それを見透かすように、真坂はニヤニヤした顔付きで時折こちらをチラ見してくる。
「何?何か付いてる?」
「いや、そんなに肩肘張らずに楽に行こうよ」
「別にそんなに張ってなんてないよ」見透かされてなどいない体で呟く。
「ふふっ、ふ~ん。そっか」唇を尖らせちょっと大袈裟に頷く様は、やはり見透かしているみたいだ。
この時間は何なんだろう……今まで経験したことのないのは間違いない。
この時が決して居心地悪い訳ではない。受け入れている時点でこれまでの僕では考えられないことなのだから。
そればかりか、これから先もこんなことが続くのだろか……そんなことをつい思ってしまっている。

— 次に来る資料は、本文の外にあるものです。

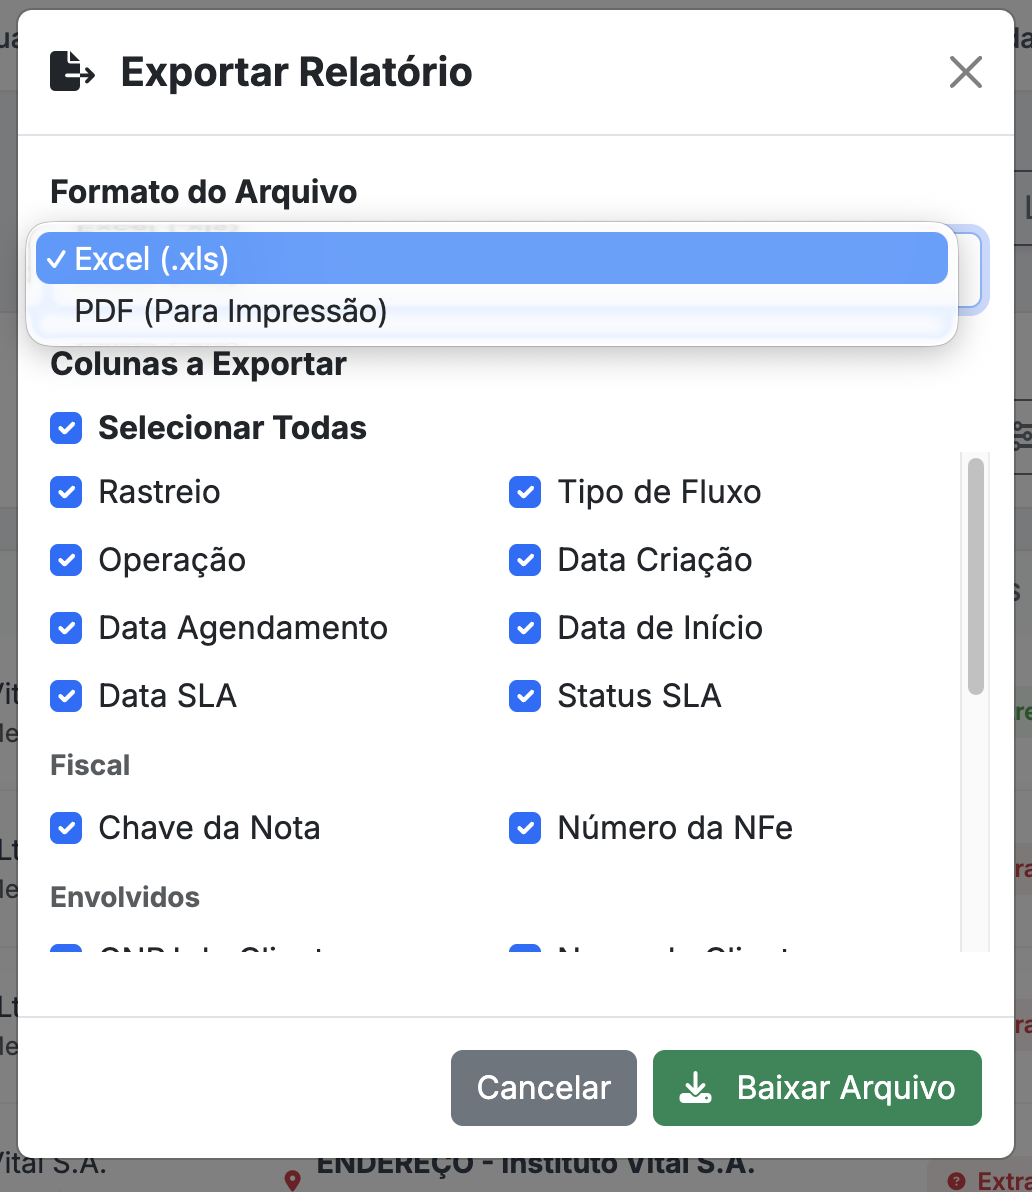Click the Baixar Arquivo button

変わっている、いや変わりつつある。それは確かなこと。
真坂に会って僕は変わることを受け入れ始めている、その事実が初めてのものに触れた時の胸の鼓動の早さと強さを思い起こさせる。そして同時に、大海原の果てに陸地を見つけたような安堵感を懐かせる。
この次は何処に……これから、か……横に佇む真坂の存在を意識しながら、車窓の外の景色を眺める。
桜並木に見送られた後、長閑な郊外の風景から賑やかな街中へ車窓の彩りは移り変わり、やがて降着駅へと着いた。
ホームに降り改札を抜ける頃には、夕日が低く差し込み、ステンドグラスに今日最後の陽の光を当てている。
今日待ち合わせた時のように、真坂と向かい合って立つと正面の真坂はジッと僕の顔を見据えた。
僕は取説に刻まれた今朝の出来事を思い起こし、同じく真坂を見詰め返す。
すると「……よし、ちゃんと出来たね。その調子でいこっ」嬉しげな笑顔で手を伸ばしてくる。
今日最初に触れられそうになった時とは違い、身動きせずに素直に受け入れると、頭を軽くポンポンと撫でられた。
「ちゃんと目を見て話し出来たし、人と関わったり人の温もりを知ったり……龍之介、今日一日ですごい進歩じゃない?」
「……うん。でも子供扱いされてるみたいで何かなぁ」
そう答えると、初めて会った時みたいに「くふっ」と吹き出してから笑いを堪えた様子を見せた。
もう、それは見馴れたよ、そう思って少し呆れてしまっていた。すると吹き出しそうな笑いを喉奥に押し込んでから、想定外の一言を放った。
「子供かぁ、すると私がお母さんか……何かそれも悪くないかな……あ、ごめん。ご両親の話しは不味いよね」
「あ、いや大丈夫。真坂には僕から話したんだから。それよりお母さんってどういうこと?」
「お母さんみたいな感じでもいいかなって」
「何か変じゃない?」
「そう?嫌だった?」
「嫌ではないけど……」
「じゃ、いいじゃない?私は色んな角度から龍之介を見てみたいだけだからさ」
今一つ真坂の言っていることの真意が分からなかったが、何時の間にかどれだけ弄られても嫌悪する気にはなれなくなっていることに気付いた。